** 书面练习 **
请照原样引用下面从含有“You are a computer-use”的那一行到含有“(x=781, y=247)”的那一行，首尾两行都包括在内。答案中不要放入图片。

** 所给记录 **

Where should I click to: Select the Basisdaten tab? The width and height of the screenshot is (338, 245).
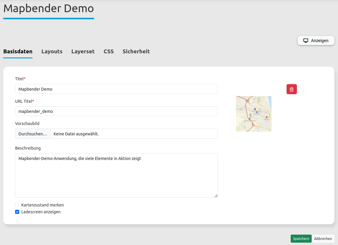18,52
--
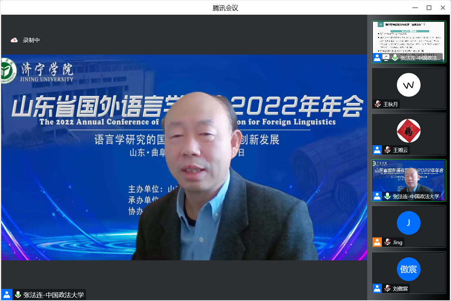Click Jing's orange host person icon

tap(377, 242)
...
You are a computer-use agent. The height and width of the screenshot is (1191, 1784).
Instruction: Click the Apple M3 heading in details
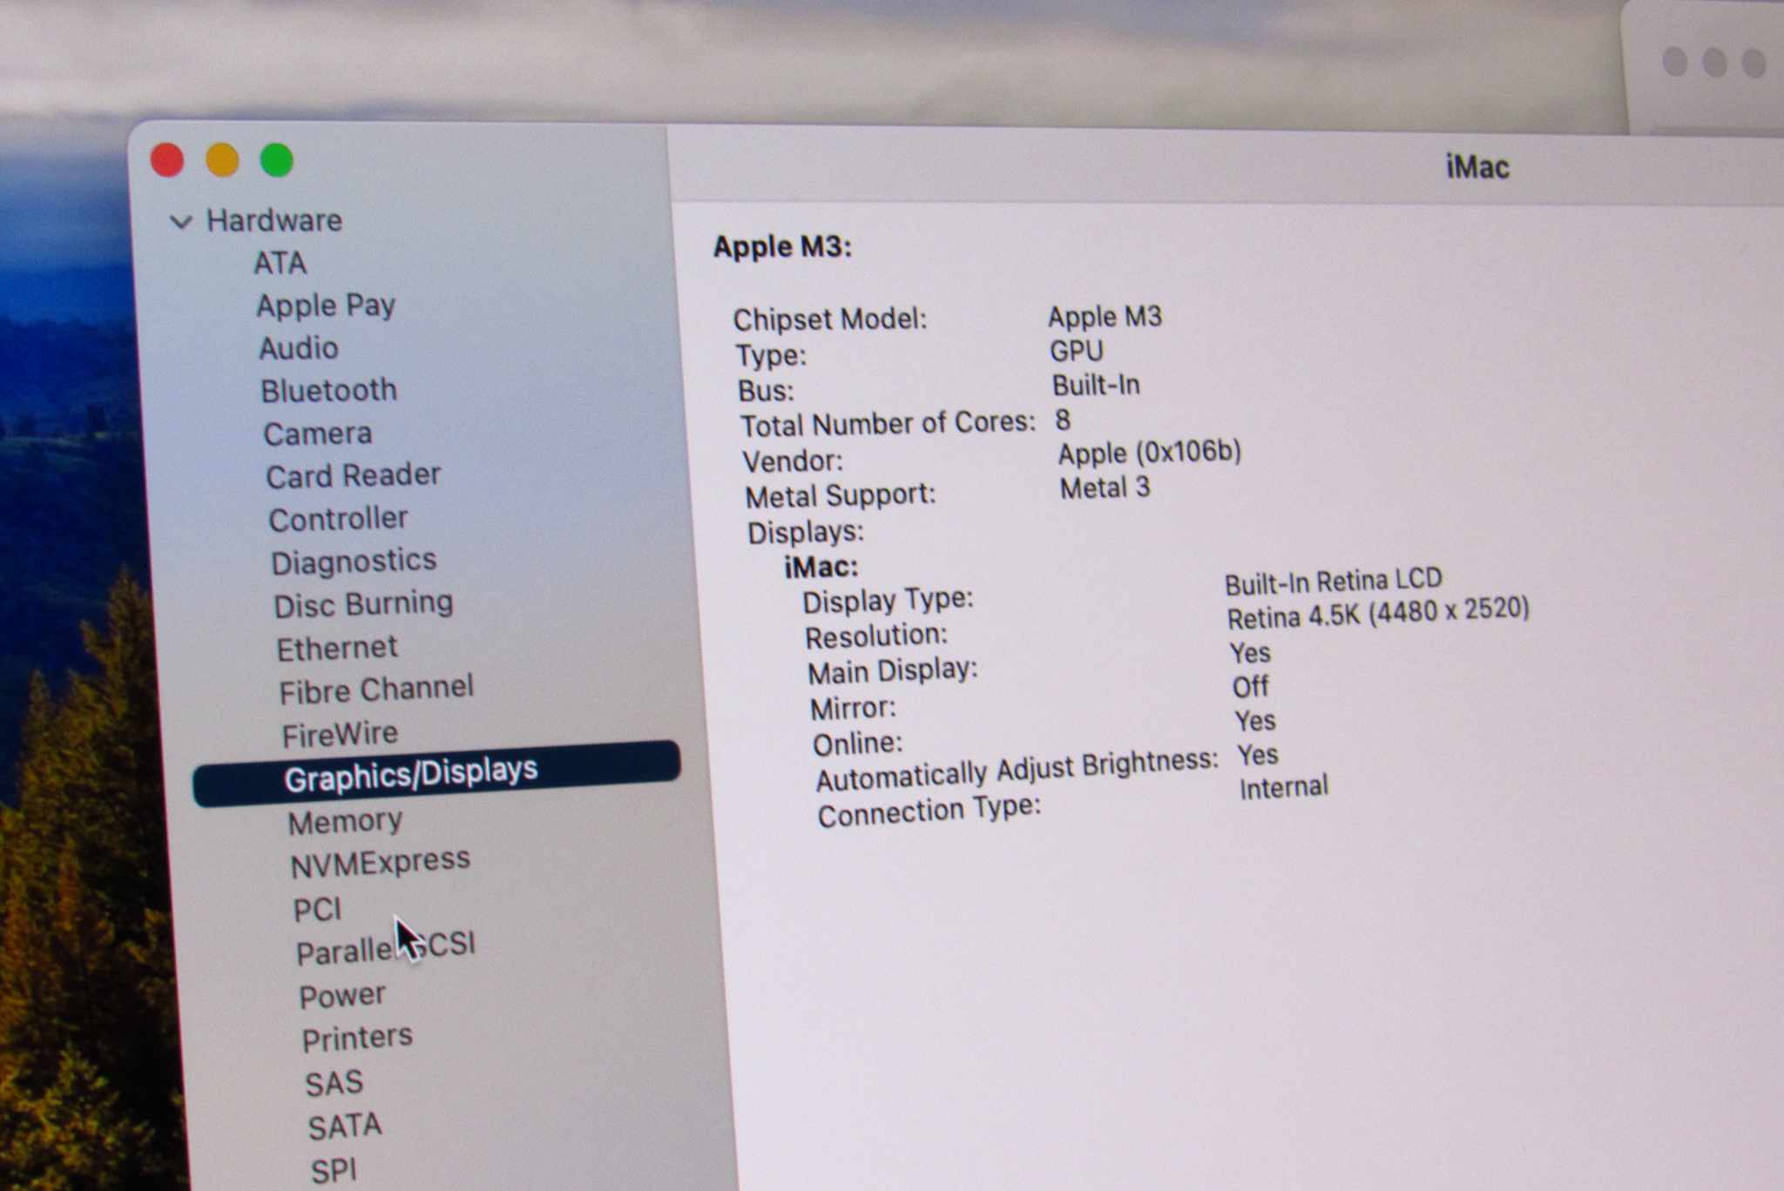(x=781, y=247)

** 任务输出 **
You are a computer-use agent. The height and width of the screenshot is (1191, 1784).
Instruction: Click the Apple M3 heading in details
(x=781, y=247)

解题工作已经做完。